The configurable items for Ensemble-Stat are broken out into two sections. The first section specifies how the ensemble should be processed to derive summary fields, such as the ensemble mean and spread. The second section specifies how the ensemble should be verified directly, such as the computation of rank histograms and spread/skill. The configurable items include specifications for the following:

  • Section 1: Ensemble Processing (ens dictionary)
    • The ensemble fields to be summarized at the specified vertical level or accumulation interval.
    • The threshold values to be applied in computing ensemble relative frequencies (e.g. the percent of ensemble members exceeding some threshold at each point).
    • Thresholds to specify how many of the ensemble members must actually be present with valid data.
  • Section 2: Verification (fcst and obs dictionaries)
    • The forecast and observation fields to be verified at the specified vertical level or accumulation interval.
    • The matching time window for point observations.
    • The type of point observations to be matched to the forecasts.
    • The areas over which to aggregate statistics - as predefined grids or configurable lat/lon polylines.
    • The interpolation or smoothing methods to be used.

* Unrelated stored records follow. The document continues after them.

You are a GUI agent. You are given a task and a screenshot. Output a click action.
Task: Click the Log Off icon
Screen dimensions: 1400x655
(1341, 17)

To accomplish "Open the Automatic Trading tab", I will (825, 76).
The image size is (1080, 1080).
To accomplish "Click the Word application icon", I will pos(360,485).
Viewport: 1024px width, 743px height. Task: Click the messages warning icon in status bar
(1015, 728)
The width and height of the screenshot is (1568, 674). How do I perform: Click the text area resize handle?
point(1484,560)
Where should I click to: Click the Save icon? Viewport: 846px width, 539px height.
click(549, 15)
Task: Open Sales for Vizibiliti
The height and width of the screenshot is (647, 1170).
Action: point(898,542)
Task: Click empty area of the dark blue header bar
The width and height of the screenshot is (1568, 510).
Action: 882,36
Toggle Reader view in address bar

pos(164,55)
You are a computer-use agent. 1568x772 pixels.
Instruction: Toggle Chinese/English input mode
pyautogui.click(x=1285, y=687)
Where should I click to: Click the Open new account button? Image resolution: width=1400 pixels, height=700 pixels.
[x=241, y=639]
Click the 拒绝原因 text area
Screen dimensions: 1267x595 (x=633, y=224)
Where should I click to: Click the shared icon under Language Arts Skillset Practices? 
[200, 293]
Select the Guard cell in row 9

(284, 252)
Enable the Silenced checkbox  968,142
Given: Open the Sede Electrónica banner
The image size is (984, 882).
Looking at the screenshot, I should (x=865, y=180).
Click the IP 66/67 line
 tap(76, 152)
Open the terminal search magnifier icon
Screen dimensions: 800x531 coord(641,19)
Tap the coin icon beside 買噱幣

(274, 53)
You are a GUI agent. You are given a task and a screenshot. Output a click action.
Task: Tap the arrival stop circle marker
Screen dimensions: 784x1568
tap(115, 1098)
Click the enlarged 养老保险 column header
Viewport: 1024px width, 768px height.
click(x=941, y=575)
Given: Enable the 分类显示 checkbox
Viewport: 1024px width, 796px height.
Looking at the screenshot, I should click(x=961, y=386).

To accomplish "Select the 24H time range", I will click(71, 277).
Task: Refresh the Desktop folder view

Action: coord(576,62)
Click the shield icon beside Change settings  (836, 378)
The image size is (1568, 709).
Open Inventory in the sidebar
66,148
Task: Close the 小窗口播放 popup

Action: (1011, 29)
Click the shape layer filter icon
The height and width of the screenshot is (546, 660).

You may find a complete description of the configurable items in the MET Users Guide or in the $MET_BASE/config/READMEfile. Please take some time to review them.

For this tutorial, we'll configure Ensemble-Stat to summarize and verify 24-hour accumulated precipitation. While we'll run Ensemble-Stat on a single field, please note that it may be configured to operate on multiple fields. The ensemble we're verifying consists of 6 members defined over the west coast of the United States.

Open up the $MET_TUTORIAL_DATA/config/EnsembleStatConfig_APCP_24 file and edit it as follows:

In the ens dictionary, set

   field = [
     {
       name       = "APCP";
       level      = [ "A24" ];
       cat_thresh = [ >0, >=5.0, >=10.0 ];
     }
   ];

To read 24-hour accumulated precipitation from the input GRIB files and compute ensemble relative frequencies for the thresolds listed.

In the fcst dictionary, set

   field = [
     {
       name       = "APCP";
       level      = [ "A24" ];
     }
   ];

To also verify the 24-hour accumulated precipitation fields.

  • In the fcst dictionary, set message_type = [ "ADPSFC" ];
    To verify against surface observations.
  • In the mask dictionary, set grid = [ "FULL" ]; To accumulate statistics over the full model domain.

In the mask dictionary, set

  poly = [ "${MET_BASE}/poly/NWC.poly",
            "${MET_BASE}/poly/SWC.poly" ];

To also verify over the northwest coast (NWC) and southwest coast (SWC) subregions.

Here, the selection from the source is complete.